Evet, bu yazılar çok kötü, çünkü Erdoğan’ın da Tunuslu bin Ali, Libyalı Muammer Kaddafi, Mısır’lı Hüsnü Mübarek, Suriyeli Beşşar Esad, Umman Sultanı Kâbus ve Yemenli Ali Abdullah Salih gibi miadını doldurduğunu ortaya koyar. Bu ülkelere karşı kampanyalar ilk defa dış yönetimlerce değil, bu yabancı basın organlarınca başlatıldı. Bu ülkelerin liderlerinin ortak yanı diktatörlük ve halkın hakkını polis devleti ile yok saymaları.
Wall Street Journal gazetesi de bu konvoydan geri kalmadı, Tayyip Erdoğan, İslam dünyasının en güçlü liderlerinden biri diye yazdı. İyi de Mübarek, Esad, Sultan Kâbus ve bin Ali de öyle değil miydi? Ne oldu üç ay içinde sığınacak yer aramaya başladılar. Acaba bizimkiler de yer aramaya başladılar mı? Esas haber bu, bunu bulmak lazım.
Seçimi de ezici kazanabilirsiniz ama unutmayın bu yukarıda adlarını saydığım liderler de silme ve halklarının oyu ile ülkelerinin başında olduklarını savunuyorlardı. Hatta Mübarek ile Tunuslu Ali’nin oyları Tayyip Erdoğan’ın yüzdesini ikiye katlayacak boyuttaydı. Ama ağalar düşünce, ortaya çıktı ki bu seçimler ve oyların büyük bir kısmı hile hurda ile alınmış.

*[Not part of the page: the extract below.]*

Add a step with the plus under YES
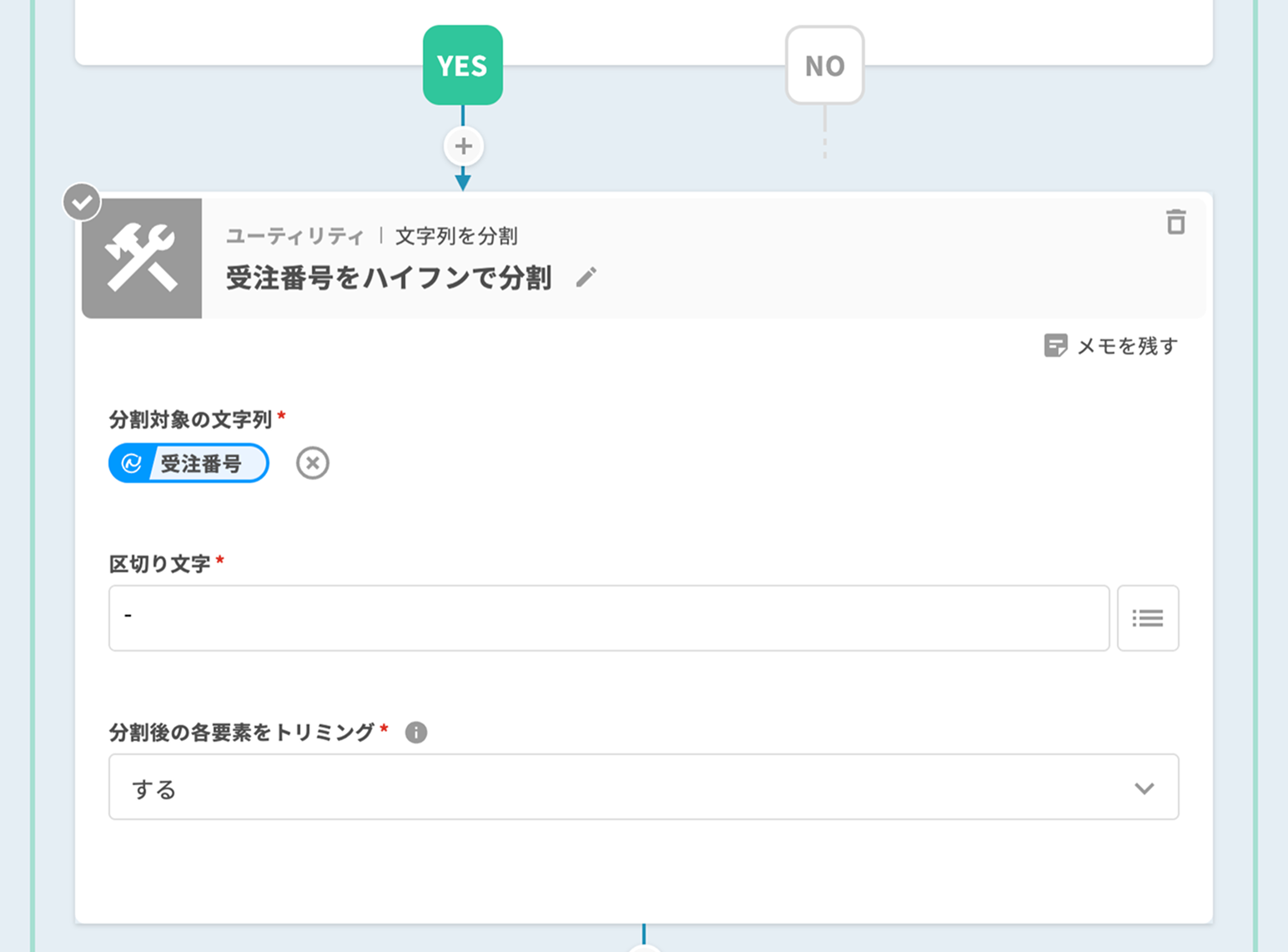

Erdoğan hükümetinin iktidardan uzaklaşması ile göreceğiz ülkede ne dolaplar çevrilmiş, ne dümenler tutulmuş. İşte bu nedenle iktidarları sırasında suistimal yapan hükümetler ne pahasına olursa olsun iktidardan uzaklaşmak istemezler. Örnekleri, pirleri Necmettin Hoca. Odalar Birliği’nde seçimi kaybettiğinde koltuğu ile çıkarılmıştı. Her halde Erdoğan’ı da Başbakanlıktan öyle çıkaracaklar. Bakmayın bırakır giderim laflarına, gidemezler ve hatta gitmezler.
Bu arada Erdoğan’ın oğlunun Maryland eyaletinde satın aldığı ev konusu gündemde. Aslında bu evin sahibi olmaları yeni bir şey değil zaten belgeleri de gizlenemez. Ben 2005 yılında hem evin resimlerini hem de tapu kayıtlarını haber yapmıştım. Aslında bu konuda önemli olan iki nokta var. Bu evin borcu ev kredisini veren kuruma ödenmiş midir? Bu ödeme nasıl yapılmıştır? Türkiye’den para mı transfer edilmiştir yoksa bir sermayedar bu ödeme için gerekli olan parayı mı vermiştir? Eğer öyleyse bu kişiye ne tür bir kıyak yapılmıştır. Elime ulaşan konuyla ilgili bazı bilgileri de teyid edilince yayınlayacağım.